==== DATASET EXTRACT ====

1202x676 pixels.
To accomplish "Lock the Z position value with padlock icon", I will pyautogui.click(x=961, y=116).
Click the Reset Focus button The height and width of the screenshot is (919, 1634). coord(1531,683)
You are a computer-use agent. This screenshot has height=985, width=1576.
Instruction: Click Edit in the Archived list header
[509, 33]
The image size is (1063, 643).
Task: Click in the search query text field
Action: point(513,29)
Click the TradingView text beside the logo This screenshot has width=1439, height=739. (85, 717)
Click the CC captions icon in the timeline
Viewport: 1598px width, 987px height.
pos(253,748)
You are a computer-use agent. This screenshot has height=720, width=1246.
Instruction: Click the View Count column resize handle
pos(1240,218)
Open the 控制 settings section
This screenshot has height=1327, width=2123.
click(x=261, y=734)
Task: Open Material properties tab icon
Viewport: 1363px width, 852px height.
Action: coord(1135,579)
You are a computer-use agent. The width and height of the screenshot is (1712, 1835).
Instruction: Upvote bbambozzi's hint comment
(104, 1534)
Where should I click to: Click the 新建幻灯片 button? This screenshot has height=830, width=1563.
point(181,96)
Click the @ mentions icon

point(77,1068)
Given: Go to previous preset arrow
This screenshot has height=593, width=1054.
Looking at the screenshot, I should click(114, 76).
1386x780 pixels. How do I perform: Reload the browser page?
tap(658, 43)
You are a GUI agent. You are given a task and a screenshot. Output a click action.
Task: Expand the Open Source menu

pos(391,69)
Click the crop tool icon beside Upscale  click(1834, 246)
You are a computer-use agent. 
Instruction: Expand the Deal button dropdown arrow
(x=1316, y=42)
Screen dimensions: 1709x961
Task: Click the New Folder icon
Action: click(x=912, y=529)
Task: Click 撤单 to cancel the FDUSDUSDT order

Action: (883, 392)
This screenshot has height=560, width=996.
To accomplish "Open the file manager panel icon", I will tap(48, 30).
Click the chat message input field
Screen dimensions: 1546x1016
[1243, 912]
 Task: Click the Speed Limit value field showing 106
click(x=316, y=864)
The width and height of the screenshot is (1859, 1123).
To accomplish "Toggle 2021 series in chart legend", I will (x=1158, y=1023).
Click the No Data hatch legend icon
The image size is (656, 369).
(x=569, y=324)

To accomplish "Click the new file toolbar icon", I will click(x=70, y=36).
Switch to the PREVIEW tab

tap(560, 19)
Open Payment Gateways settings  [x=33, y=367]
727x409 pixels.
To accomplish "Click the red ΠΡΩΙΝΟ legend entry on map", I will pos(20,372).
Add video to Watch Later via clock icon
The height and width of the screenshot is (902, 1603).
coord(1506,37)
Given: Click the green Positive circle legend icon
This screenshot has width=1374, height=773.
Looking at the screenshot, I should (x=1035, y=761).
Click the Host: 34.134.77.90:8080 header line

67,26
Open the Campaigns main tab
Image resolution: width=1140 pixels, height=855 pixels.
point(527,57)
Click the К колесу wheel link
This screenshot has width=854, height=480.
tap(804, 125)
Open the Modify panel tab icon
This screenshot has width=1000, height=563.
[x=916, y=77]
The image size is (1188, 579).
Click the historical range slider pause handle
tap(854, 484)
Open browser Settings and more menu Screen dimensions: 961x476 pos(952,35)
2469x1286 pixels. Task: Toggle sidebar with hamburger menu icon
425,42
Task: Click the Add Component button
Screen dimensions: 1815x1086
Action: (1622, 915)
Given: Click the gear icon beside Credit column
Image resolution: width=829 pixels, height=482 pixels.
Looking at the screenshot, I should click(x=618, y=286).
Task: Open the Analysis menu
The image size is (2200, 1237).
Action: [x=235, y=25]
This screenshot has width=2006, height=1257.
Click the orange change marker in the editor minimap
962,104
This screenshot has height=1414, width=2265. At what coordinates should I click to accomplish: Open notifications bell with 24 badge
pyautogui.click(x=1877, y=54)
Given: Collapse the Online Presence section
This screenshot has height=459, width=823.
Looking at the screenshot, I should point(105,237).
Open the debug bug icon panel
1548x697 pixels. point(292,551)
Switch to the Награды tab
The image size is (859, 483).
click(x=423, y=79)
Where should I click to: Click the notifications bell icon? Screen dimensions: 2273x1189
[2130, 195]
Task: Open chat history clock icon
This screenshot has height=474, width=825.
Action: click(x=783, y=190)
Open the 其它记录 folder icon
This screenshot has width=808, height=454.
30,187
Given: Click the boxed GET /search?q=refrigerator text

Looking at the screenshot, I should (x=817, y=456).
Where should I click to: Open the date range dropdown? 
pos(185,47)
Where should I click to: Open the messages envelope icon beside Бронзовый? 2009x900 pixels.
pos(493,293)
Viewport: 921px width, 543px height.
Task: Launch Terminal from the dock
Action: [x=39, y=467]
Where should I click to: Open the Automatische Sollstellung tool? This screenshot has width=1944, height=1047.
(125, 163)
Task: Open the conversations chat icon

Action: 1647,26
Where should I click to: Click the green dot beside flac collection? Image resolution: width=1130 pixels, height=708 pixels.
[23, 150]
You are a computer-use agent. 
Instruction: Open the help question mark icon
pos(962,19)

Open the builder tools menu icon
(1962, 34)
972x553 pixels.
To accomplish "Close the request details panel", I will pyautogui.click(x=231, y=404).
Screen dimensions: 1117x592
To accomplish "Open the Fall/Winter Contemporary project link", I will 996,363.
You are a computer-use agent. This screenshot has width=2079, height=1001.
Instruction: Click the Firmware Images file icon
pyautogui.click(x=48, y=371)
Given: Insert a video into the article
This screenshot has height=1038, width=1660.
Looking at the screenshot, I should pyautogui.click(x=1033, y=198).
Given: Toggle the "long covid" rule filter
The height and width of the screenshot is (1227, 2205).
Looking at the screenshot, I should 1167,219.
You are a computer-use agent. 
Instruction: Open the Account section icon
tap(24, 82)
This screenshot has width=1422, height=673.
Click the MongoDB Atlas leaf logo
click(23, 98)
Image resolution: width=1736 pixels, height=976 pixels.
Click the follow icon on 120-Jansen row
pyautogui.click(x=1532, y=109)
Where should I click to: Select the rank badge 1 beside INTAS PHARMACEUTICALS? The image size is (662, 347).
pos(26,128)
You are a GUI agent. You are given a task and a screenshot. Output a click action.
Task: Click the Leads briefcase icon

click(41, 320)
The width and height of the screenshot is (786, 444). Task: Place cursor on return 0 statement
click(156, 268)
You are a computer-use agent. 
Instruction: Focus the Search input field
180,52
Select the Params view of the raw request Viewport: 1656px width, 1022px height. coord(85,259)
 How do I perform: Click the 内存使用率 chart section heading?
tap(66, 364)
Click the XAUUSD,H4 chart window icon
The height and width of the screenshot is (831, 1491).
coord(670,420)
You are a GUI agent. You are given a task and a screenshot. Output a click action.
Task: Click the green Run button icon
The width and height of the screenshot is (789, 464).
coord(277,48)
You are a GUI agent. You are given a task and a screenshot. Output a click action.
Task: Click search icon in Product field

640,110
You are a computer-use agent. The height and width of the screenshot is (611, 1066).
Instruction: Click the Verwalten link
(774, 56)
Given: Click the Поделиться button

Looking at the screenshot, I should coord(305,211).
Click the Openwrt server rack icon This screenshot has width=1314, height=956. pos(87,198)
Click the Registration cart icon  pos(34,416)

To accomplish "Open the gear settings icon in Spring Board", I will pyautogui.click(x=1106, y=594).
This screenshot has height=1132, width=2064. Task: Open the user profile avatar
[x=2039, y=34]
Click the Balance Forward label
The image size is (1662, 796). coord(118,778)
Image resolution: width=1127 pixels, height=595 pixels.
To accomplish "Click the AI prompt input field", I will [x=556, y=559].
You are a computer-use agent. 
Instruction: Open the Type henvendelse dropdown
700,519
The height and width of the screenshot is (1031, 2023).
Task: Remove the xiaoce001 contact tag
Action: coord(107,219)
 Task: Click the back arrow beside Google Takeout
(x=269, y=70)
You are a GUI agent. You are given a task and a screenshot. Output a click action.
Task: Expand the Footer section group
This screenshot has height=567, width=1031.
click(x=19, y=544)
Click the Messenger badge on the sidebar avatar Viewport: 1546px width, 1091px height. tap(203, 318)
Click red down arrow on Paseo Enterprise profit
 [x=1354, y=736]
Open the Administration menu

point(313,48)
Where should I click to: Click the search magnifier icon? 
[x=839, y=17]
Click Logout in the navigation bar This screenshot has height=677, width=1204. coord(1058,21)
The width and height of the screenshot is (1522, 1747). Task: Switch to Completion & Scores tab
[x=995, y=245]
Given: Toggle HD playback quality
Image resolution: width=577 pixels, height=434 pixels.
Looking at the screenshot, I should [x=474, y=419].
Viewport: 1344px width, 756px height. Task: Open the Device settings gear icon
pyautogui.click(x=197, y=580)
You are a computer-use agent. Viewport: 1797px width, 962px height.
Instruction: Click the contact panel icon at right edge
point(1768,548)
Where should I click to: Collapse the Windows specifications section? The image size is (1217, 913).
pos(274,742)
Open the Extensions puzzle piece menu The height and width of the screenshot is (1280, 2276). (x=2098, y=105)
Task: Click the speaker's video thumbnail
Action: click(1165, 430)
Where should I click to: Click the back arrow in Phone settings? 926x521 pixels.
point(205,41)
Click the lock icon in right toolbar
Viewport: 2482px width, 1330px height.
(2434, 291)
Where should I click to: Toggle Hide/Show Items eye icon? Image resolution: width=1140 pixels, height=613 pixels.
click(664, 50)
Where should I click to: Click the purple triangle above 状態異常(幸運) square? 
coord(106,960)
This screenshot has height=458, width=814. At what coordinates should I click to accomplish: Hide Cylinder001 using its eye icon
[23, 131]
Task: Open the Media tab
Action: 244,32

====

WHAT NEEDS TO BE DONE
All that is wanted is an exact copy of the lines above from the one with "This screenshot has height=560, width=996." through the one with "Task: Click the Add Component button", with both ends included.

THE COMPLETED TASK
This screenshot has height=560, width=996.
To accomplish "Open the file manager panel icon", I will tap(48, 30).
Click the chat message input field
Screen dimensions: 1546x1016
[1243, 912]
 Task: Click the Speed Limit value field showing 106
click(x=316, y=864)
The width and height of the screenshot is (1859, 1123).
To accomplish "Toggle 2021 series in chart legend", I will (x=1158, y=1023).
Click the No Data hatch legend icon
The image size is (656, 369).
(x=569, y=324)

To accomplish "Click the new file toolbar icon", I will click(x=70, y=36).
Switch to the PREVIEW tab

tap(560, 19)
Open Payment Gateways settings  [x=33, y=367]
727x409 pixels.
To accomplish "Click the red ΠΡΩΙΝΟ legend entry on map", I will pos(20,372).
Add video to Watch Later via clock icon
The height and width of the screenshot is (902, 1603).
coord(1506,37)
Given: Click the green Positive circle legend icon
This screenshot has width=1374, height=773.
Looking at the screenshot, I should (x=1035, y=761).
Click the Host: 34.134.77.90:8080 header line

67,26
Open the Campaigns main tab
Image resolution: width=1140 pixels, height=855 pixels.
point(527,57)
Click the К колесу wheel link
This screenshot has width=854, height=480.
tap(804, 125)
Open the Modify panel tab icon
This screenshot has width=1000, height=563.
[x=916, y=77]
The image size is (1188, 579).
Click the historical range slider pause handle
tap(854, 484)
Open browser Settings and more menu Screen dimensions: 961x476 pos(952,35)
2469x1286 pixels. Task: Toggle sidebar with hamburger menu icon
425,42
Task: Click the Add Component button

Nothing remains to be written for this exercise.